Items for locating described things
——————————
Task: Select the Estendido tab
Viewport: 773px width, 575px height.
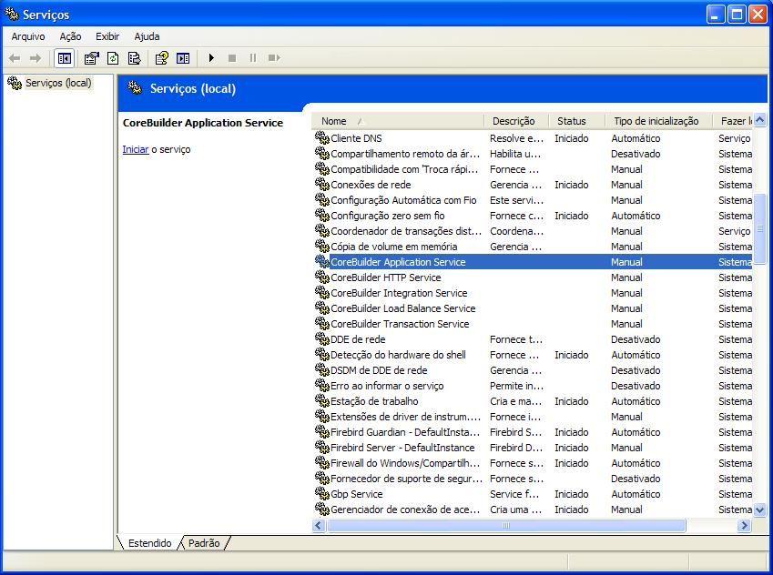Action: point(149,543)
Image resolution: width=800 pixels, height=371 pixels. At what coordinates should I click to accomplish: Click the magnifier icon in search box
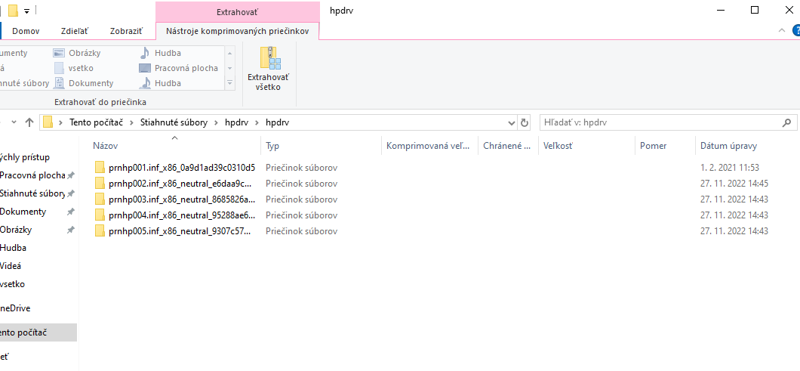click(x=786, y=122)
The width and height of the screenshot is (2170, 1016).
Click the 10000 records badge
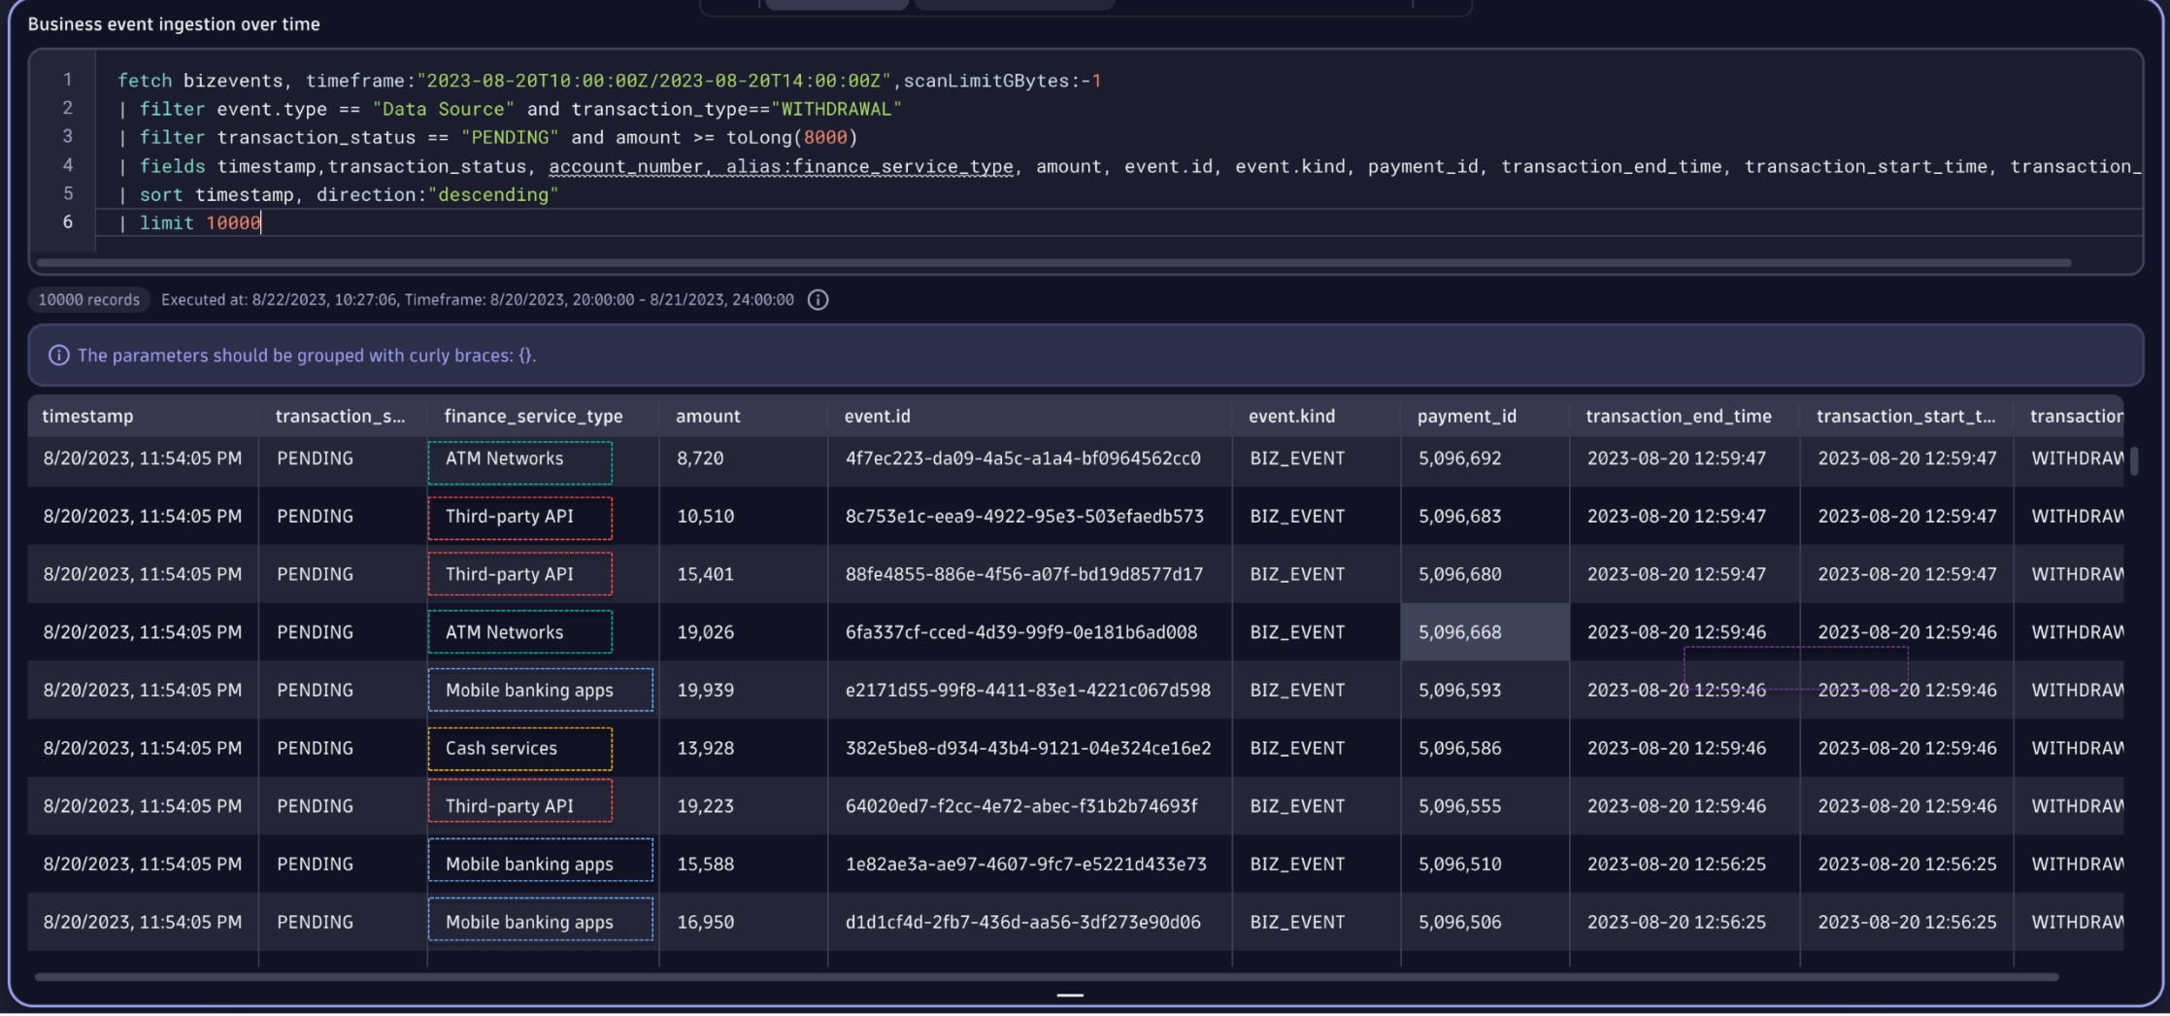coord(88,299)
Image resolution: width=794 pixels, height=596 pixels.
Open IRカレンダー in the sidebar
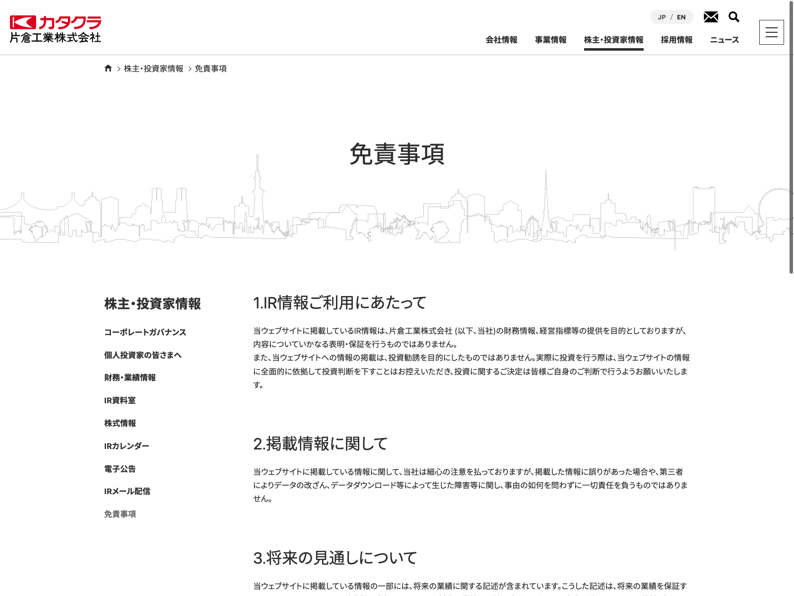(x=127, y=446)
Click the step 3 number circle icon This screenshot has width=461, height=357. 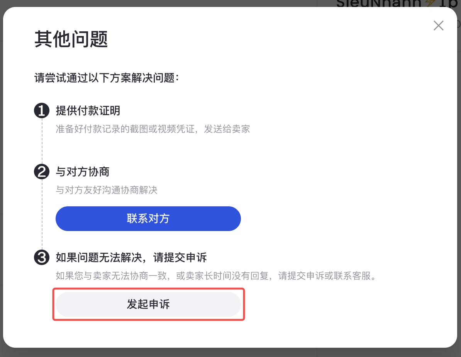point(42,257)
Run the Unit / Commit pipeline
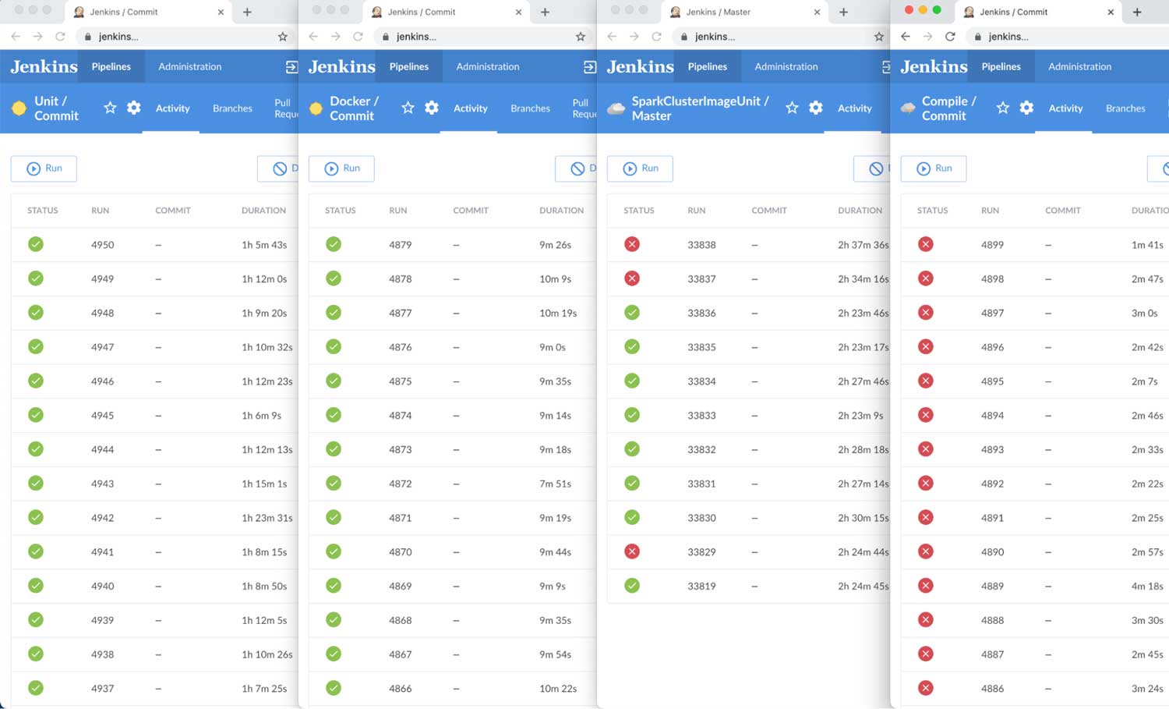This screenshot has width=1169, height=709. (44, 168)
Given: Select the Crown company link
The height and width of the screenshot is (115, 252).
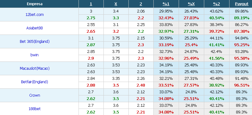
——————————
◆ Exercise directions ◆
Recast the lines starting at the one containing "Given: Select the Crown company link" and ending at the last of the items as a JSON list of strings, one string per line, leaving out blank lines and the pictures.

◆ Completed task ◆
[
  "Given: Select the Crown company link",
  "The height and width of the screenshot is (115, 252)."
]